TASK REQUIREMENTS: Set down the lines below exactly as they stand, please. Go from the first through the one containing "This screenshot has width=289, height=143.".

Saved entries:
= = =
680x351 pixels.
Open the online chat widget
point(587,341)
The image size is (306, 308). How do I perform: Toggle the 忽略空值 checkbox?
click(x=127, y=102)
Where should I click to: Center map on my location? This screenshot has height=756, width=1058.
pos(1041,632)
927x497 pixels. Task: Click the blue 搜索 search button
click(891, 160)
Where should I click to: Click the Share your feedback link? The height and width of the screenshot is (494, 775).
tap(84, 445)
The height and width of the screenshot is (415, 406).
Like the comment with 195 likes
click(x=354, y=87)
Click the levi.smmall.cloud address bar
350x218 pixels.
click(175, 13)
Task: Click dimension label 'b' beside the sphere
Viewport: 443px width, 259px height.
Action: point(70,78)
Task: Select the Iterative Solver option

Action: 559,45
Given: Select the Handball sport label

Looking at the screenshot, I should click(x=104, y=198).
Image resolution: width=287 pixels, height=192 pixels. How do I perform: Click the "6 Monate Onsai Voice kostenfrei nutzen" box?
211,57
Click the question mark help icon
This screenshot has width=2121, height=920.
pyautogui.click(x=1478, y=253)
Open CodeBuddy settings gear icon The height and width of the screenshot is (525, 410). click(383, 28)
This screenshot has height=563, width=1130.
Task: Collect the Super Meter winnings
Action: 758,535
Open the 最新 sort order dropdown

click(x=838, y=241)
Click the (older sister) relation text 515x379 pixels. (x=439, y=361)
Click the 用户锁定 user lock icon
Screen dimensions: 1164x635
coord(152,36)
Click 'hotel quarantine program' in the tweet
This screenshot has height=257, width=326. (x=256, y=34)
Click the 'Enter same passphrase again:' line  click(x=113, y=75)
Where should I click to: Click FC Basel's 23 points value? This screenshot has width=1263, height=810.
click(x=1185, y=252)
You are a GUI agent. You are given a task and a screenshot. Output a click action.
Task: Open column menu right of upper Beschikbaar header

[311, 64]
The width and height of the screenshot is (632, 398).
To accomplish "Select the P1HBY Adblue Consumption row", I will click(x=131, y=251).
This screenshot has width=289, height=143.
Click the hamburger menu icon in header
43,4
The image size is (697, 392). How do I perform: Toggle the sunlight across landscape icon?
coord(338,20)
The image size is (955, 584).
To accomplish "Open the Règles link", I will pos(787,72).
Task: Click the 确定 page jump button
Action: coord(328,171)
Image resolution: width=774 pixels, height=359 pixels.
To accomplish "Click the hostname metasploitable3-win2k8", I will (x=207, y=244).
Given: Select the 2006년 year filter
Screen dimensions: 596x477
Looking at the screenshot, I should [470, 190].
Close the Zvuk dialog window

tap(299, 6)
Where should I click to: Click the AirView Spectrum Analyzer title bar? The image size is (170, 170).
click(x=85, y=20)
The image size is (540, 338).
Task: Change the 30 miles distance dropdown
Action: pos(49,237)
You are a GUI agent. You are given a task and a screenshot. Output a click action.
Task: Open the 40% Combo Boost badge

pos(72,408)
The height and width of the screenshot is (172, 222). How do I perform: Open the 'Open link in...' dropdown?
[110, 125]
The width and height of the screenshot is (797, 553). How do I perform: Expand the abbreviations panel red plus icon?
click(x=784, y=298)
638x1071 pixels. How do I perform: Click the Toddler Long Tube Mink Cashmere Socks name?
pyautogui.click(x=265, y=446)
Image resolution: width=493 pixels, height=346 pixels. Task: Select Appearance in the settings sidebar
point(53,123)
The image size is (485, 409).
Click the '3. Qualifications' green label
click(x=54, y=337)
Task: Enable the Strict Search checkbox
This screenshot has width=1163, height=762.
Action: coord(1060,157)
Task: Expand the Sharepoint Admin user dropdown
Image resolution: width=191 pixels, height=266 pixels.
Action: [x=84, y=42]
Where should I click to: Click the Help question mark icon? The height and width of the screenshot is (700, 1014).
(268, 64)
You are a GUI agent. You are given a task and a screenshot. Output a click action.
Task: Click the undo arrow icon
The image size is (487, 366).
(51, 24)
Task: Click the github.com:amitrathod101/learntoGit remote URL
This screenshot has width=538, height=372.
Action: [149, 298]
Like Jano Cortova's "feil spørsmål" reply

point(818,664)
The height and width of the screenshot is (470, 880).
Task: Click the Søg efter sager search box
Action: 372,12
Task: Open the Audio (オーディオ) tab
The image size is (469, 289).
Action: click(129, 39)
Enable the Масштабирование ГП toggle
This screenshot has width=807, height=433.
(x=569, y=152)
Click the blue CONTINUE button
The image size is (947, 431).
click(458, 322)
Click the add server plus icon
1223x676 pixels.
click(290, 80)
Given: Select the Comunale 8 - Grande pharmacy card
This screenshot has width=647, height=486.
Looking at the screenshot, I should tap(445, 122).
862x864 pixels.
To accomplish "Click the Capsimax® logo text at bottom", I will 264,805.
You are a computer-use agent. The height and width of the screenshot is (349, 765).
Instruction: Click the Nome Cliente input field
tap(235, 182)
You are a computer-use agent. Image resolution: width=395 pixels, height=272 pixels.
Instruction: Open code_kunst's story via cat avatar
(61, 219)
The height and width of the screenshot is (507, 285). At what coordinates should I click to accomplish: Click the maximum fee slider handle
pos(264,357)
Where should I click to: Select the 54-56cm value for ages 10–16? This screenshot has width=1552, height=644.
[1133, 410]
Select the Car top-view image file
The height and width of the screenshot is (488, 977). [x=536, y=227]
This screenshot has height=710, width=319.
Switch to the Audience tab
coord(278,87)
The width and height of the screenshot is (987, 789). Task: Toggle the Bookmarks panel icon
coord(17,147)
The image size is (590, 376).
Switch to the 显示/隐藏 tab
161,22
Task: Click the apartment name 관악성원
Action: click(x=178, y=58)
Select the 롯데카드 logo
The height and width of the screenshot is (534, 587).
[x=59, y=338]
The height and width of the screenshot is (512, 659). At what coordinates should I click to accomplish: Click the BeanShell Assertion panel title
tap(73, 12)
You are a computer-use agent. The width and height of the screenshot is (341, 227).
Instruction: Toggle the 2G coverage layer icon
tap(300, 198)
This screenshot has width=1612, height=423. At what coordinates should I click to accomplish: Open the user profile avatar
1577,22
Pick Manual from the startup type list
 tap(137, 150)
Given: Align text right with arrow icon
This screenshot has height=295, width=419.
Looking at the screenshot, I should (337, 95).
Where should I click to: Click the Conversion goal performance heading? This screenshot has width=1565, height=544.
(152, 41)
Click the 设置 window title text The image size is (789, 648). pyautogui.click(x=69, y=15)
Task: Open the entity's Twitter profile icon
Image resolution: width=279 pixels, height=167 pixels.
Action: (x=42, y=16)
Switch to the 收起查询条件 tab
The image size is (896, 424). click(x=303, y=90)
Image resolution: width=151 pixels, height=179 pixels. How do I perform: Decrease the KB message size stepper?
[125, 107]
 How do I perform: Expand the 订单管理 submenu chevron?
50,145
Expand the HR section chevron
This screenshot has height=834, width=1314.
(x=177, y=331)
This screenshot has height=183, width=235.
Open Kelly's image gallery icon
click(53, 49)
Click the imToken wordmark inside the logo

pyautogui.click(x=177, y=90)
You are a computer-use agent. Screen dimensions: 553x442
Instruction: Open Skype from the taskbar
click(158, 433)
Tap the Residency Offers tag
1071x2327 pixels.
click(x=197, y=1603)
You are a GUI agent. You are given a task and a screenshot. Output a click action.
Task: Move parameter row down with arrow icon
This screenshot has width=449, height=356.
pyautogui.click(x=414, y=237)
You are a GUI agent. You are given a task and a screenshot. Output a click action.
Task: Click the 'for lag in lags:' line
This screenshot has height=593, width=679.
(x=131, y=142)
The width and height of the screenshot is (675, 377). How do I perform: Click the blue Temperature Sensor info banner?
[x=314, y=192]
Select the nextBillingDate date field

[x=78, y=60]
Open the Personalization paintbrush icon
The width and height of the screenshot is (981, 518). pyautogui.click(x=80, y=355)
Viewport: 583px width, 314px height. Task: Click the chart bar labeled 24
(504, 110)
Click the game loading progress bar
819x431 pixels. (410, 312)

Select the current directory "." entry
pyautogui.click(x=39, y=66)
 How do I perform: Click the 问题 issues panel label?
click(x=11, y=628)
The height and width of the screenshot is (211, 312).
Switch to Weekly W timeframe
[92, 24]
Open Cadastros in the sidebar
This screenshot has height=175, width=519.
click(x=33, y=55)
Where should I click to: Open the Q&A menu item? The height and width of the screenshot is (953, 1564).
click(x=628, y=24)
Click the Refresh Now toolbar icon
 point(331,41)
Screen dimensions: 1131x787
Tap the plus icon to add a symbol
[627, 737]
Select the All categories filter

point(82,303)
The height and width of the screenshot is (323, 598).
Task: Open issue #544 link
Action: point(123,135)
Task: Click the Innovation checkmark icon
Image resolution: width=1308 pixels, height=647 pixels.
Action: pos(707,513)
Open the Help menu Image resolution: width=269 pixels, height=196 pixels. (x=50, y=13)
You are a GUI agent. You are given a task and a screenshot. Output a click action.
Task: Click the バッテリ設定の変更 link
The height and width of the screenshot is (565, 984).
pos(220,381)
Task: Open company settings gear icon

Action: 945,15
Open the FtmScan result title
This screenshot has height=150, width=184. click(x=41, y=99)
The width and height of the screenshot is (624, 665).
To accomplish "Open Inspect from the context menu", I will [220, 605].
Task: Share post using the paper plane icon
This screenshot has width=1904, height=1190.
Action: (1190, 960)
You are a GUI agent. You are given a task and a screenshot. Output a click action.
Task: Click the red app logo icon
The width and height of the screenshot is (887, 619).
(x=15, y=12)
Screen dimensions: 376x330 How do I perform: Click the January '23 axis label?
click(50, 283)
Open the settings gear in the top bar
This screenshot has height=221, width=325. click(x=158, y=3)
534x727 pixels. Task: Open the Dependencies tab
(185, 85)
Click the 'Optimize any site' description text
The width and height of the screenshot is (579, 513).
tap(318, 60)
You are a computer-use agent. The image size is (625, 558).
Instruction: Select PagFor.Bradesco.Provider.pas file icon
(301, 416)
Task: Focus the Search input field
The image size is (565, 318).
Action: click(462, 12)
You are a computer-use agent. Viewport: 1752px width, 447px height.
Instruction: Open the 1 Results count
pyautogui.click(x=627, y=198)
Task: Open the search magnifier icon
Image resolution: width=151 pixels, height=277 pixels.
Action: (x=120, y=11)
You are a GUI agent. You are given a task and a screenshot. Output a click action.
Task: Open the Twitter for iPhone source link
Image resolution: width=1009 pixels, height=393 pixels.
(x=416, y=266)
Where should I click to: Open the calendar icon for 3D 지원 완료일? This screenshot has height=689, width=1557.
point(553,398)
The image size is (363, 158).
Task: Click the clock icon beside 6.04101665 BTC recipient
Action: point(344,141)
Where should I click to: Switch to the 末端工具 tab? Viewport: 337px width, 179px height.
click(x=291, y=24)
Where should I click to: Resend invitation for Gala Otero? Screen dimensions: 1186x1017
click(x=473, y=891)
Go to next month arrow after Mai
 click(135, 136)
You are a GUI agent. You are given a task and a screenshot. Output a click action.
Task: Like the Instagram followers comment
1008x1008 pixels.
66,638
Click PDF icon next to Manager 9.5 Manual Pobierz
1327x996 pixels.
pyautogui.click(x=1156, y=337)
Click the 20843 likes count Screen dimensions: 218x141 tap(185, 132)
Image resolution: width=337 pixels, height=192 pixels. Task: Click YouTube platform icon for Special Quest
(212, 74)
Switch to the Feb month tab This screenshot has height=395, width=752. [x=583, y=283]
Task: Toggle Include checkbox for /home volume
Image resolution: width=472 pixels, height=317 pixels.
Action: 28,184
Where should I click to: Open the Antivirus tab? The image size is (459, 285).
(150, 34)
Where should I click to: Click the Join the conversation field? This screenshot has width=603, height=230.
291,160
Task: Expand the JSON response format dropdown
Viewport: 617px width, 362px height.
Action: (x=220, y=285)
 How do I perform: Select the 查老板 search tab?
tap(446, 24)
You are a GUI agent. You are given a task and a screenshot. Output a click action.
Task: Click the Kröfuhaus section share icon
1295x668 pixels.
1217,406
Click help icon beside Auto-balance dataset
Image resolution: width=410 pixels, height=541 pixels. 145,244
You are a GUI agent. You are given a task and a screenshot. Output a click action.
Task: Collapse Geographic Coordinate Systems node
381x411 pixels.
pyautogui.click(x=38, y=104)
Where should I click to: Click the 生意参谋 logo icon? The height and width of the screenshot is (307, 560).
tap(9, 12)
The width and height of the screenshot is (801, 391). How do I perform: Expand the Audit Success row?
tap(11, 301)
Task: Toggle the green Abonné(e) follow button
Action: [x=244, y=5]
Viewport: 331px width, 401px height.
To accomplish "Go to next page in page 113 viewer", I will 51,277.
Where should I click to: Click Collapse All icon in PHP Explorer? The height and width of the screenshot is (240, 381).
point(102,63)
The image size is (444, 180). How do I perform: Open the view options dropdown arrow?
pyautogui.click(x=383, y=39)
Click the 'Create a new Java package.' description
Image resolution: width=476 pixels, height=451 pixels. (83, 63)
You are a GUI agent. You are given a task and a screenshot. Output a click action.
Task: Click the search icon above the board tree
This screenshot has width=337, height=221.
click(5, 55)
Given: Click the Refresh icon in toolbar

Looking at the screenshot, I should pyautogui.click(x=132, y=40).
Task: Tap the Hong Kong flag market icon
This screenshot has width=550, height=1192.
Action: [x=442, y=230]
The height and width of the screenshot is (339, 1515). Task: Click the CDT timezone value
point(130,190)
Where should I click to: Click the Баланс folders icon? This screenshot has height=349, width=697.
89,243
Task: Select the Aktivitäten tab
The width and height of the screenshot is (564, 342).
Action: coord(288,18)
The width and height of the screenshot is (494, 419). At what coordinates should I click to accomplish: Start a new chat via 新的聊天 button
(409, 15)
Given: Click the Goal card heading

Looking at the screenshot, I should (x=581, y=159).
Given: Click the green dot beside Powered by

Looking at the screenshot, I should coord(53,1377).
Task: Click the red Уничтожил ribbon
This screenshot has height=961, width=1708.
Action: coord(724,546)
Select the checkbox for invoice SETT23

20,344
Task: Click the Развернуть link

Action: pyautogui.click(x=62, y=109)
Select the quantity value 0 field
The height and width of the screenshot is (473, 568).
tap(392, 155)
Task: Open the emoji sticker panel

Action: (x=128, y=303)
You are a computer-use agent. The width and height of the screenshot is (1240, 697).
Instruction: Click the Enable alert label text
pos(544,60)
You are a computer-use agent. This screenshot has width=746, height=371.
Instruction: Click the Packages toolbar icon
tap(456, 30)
= = =
RESULT:
680x351 pixels.
Open the online chat widget
point(587,341)
The image size is (306, 308). How do I perform: Toggle the 忽略空值 checkbox?
click(x=127, y=102)
Where should I click to: Center map on my location? This screenshot has height=756, width=1058.
pos(1041,632)
927x497 pixels. Task: Click the blue 搜索 search button
click(891, 160)
Where should I click to: Click the Share your feedback link? The height and width of the screenshot is (494, 775).
tap(84, 445)
The height and width of the screenshot is (415, 406).
Like the comment with 195 likes
click(x=354, y=87)
Click the levi.smmall.cloud address bar
350x218 pixels.
click(175, 13)
Task: Click dimension label 'b' beside the sphere
Viewport: 443px width, 259px height.
Action: point(70,78)
Task: Select the Iterative Solver option

Action: 559,45
Given: Select the Handball sport label

Looking at the screenshot, I should click(x=104, y=198).
Image resolution: width=287 pixels, height=192 pixels. How do I perform: Click the "6 Monate Onsai Voice kostenfrei nutzen" box?
211,57
Click the question mark help icon
This screenshot has width=2121, height=920.
pyautogui.click(x=1478, y=253)
Open CodeBuddy settings gear icon The height and width of the screenshot is (525, 410). click(383, 28)
This screenshot has height=563, width=1130.
Task: Collect the Super Meter winnings
Action: 758,535
Open the 最新 sort order dropdown

click(x=838, y=241)
Click the (older sister) relation text 515x379 pixels. (x=439, y=361)
Click the 用户锁定 user lock icon
Screen dimensions: 1164x635
coord(152,36)
Click 'hotel quarantine program' in the tweet
This screenshot has height=257, width=326. (x=256, y=34)
Click the 'Enter same passphrase again:' line  click(x=113, y=75)
Where should I click to: Click FC Basel's 23 points value? This screenshot has width=1263, height=810.
click(x=1185, y=252)
You are a GUI agent. You are given a task and a screenshot. Output a click action.
Task: Open column menu right of upper Beschikbaar header

[311, 64]
The width and height of the screenshot is (632, 398).
To accomplish "Select the P1HBY Adblue Consumption row", I will click(x=131, y=251).
This screenshot has width=289, height=143.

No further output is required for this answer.